>>

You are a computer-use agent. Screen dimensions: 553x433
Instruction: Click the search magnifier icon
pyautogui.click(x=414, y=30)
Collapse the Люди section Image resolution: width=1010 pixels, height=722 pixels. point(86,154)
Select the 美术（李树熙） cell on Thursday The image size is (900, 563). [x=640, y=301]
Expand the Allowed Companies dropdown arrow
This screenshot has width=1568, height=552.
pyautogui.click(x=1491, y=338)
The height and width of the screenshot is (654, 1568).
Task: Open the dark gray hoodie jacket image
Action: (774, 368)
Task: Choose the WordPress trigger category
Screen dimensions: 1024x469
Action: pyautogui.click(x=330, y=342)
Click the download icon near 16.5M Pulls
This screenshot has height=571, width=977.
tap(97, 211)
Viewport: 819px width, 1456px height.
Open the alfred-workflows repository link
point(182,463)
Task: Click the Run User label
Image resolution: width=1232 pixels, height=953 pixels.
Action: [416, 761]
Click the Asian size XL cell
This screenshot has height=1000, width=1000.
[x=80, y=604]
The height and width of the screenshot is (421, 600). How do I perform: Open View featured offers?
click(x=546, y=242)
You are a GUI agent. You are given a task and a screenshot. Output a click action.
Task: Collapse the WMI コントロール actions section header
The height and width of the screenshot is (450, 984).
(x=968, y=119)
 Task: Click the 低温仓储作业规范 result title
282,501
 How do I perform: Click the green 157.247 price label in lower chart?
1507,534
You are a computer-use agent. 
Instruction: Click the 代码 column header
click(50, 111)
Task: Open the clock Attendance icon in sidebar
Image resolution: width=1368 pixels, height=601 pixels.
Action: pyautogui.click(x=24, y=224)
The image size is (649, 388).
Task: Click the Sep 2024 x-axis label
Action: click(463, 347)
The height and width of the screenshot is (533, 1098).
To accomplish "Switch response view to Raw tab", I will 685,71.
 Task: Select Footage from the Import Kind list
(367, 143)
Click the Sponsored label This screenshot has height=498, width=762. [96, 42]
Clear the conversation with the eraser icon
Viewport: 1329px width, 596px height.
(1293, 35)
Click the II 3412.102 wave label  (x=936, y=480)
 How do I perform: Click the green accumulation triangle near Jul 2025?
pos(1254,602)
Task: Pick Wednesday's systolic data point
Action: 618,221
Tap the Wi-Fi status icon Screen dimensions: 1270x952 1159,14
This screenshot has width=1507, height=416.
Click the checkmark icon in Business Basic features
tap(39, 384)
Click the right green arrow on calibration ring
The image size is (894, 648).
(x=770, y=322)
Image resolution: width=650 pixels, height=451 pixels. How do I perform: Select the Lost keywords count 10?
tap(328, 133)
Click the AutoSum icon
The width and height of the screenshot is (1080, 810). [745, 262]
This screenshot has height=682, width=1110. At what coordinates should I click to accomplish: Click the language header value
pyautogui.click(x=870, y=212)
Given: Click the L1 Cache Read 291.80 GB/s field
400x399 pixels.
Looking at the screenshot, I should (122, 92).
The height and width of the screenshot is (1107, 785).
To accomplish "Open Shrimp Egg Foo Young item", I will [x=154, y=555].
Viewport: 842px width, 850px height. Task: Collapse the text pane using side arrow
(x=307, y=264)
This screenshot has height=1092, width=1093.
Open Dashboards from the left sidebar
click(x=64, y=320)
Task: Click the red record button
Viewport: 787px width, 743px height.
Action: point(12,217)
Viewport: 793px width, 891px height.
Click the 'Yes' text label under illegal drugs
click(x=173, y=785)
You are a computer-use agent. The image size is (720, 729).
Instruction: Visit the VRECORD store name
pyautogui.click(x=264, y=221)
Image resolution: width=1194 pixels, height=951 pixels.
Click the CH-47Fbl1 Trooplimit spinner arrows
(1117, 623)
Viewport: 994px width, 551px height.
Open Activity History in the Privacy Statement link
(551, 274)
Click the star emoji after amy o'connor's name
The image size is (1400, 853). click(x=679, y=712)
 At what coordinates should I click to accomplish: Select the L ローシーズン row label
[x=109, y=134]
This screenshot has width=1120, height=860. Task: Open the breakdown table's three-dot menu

<<

» TASK TO CARRY OUT:
Using the records above, state how many lines contain "cell"; a single number is the whole answer.

» ANSWER TO THE PROBLEM:
2